Research at the Intersections

All of Amaral’s studies examine complex systems that involve the intersections of physical, chemical, biological, and social inter-actions. “When many components interact, you have emergence—things that couldn’t exist without all these components coming together,” says Amaral, who also serves as co-director of the Northwestern Institute on Complex Systems. “It makes predicting what will happen very hard.”

In studying intersections, he has examined a disparate array of social issues, from the connection between school shootings and unemployment, to the relationship between participation in online communities and weight loss, to the persistence of gender discrimination in genomics.

Collaborating at the Frontiers

Amaral credits Northwestern’s culture of collaboration among departments and disciplines for enabling him to work so deeply on such diverse topics. “My collaborators are some of the best in the world in their fields,” he says. “You can get to the frontier of knowledge very fast.

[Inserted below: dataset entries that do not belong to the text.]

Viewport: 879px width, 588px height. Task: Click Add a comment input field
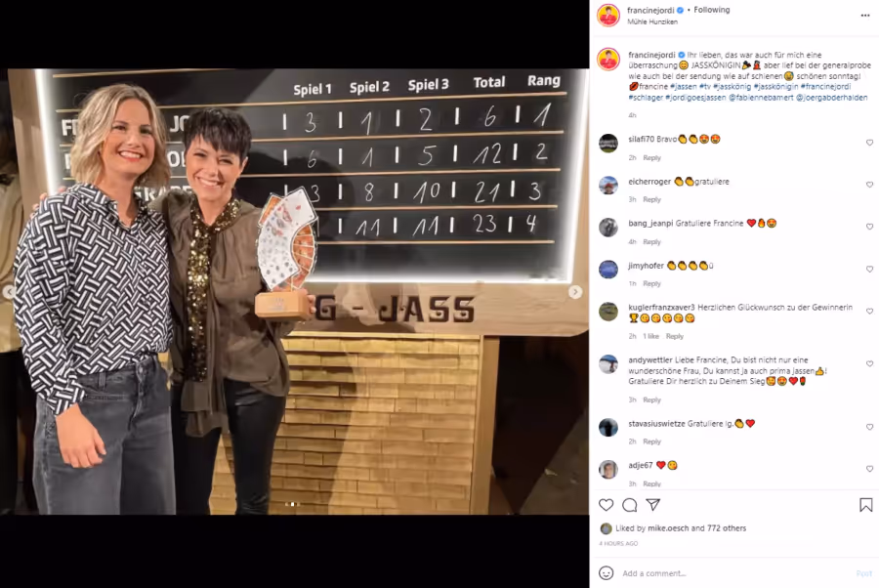point(734,573)
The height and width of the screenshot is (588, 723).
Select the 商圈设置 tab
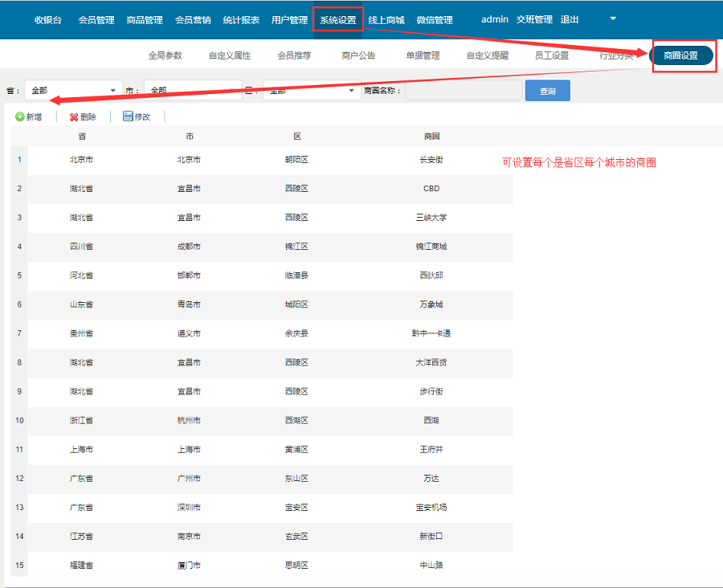(x=680, y=55)
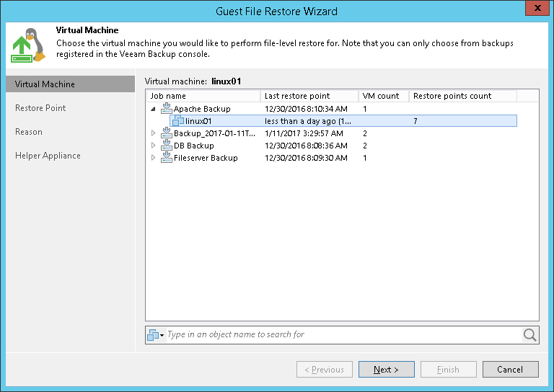Cancel the restore wizard
Image resolution: width=554 pixels, height=392 pixels.
point(510,370)
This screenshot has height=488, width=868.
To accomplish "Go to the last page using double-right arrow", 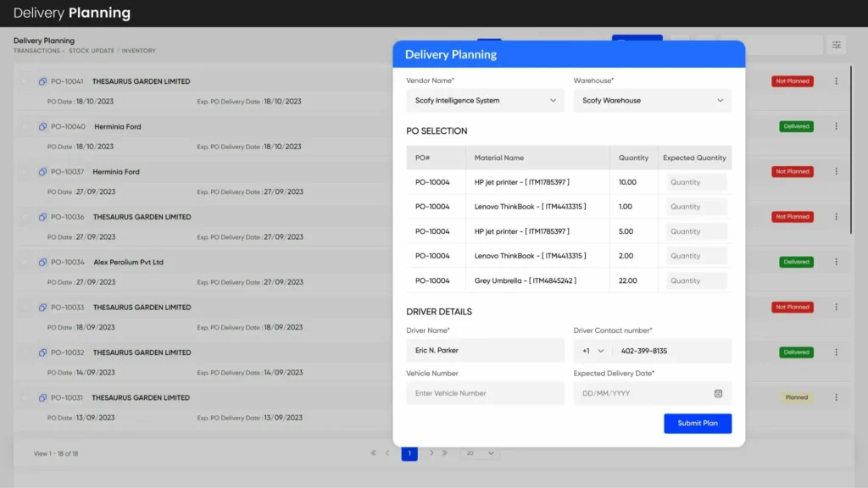I will tap(444, 453).
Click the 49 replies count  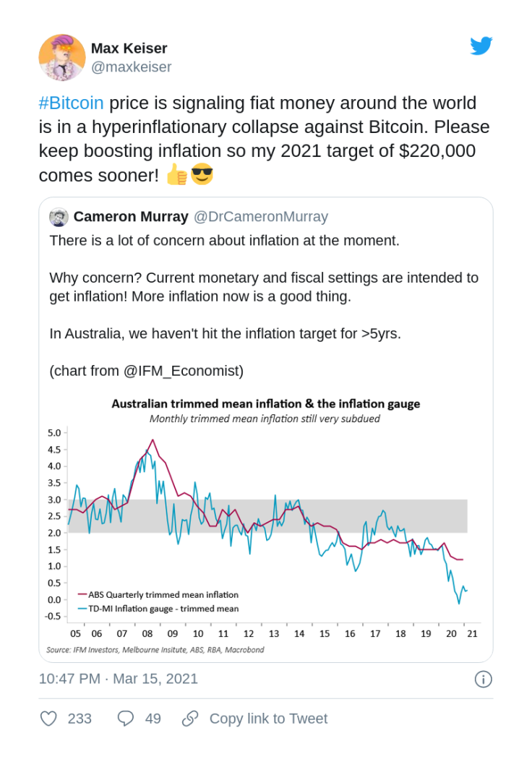tap(153, 719)
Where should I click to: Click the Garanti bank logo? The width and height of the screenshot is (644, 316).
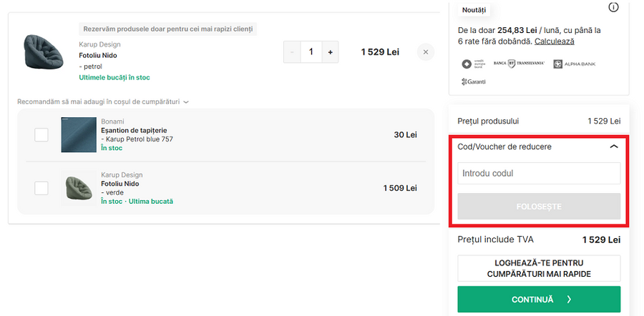click(x=474, y=82)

It’s incredibly rewarding intellectually, and to me, it’s the most fun in the world to learn from such knowledgeable colleagues.”

“As engineers, we see a problem, and we want to solve it. Sometimes, in the challenging ‘real world,’ there are roadblocks to progress. Engineers can’t wait for everything to be perfect to solve a problem. We must work toward an answer.”
— Luís Amaral, Erastus Otis Haven Professor of Chemical and Biological Engineering

Currently, Amaral is working on two projects with Northwestern’s Feinberg School of Medicine. One study, funded by the US Army, looks at creating best practices to help physicians, nurses, and other medical providers avoid potentially deadly errors.

“All the pressure to treat so many patients puts physicians in a difficult position,” he says. “Medical mistakes cause 440,000 deaths each year. That’s a huge, scary number. We’re looking to help clinicians avoid mistakes in ways that fit into their workflow without adding to the pressures they already feel.”

In the other project, funded by the National Institutes of Health, Amaral is collaborating with critical care and pulmonary medicine researchers at Feinberg to study aging and what happens at the molecular level. The research is based on big data collected from mouse studies.

“There will be an enormous amount of information,” he says. “One of the challenges in a study with this much data is seeing things that look like explanation but turn out not to be. The trick will be to find patterns that are reliable and real.”

“Luís is always anxious to find the next problem and examine it to discover solutions,” says Woodruff, who is also dean of The Graduate School. “He’s able to find the signal through the noise.”

Mixing Open-mindedness, Teamwork, and Pragmatism

The key to Amaral’s work, he says, is keeping an open mind. “Don’t go in thinking that you know what you’ll find at the end,” he advises. “Understand that your initial hypothesis could be wrong. You might find something even more interesting. Don’t be afraid to change course.”

The importance of teamwork is a lesson he tries to pass on to students. “It’s important to be an effective worker within a team,” he says. “I tell students: Step back and assess your strengths. Be confident in your abilities, but evaluate the competence andknowledge of others. They might have strengths where you don’t. This is how to build a team that works effectively.”

No matter the topic, Amaral always brings an engineer’s pragmatism. “As engineers, we see a problem, and we want to solve it,” he says. “Sometimes, in the challenging ‘real world,’ there are roadblocks to progress. Engineers can’t wait for everything to be perfect to solve a problem. We must work toward an answer.”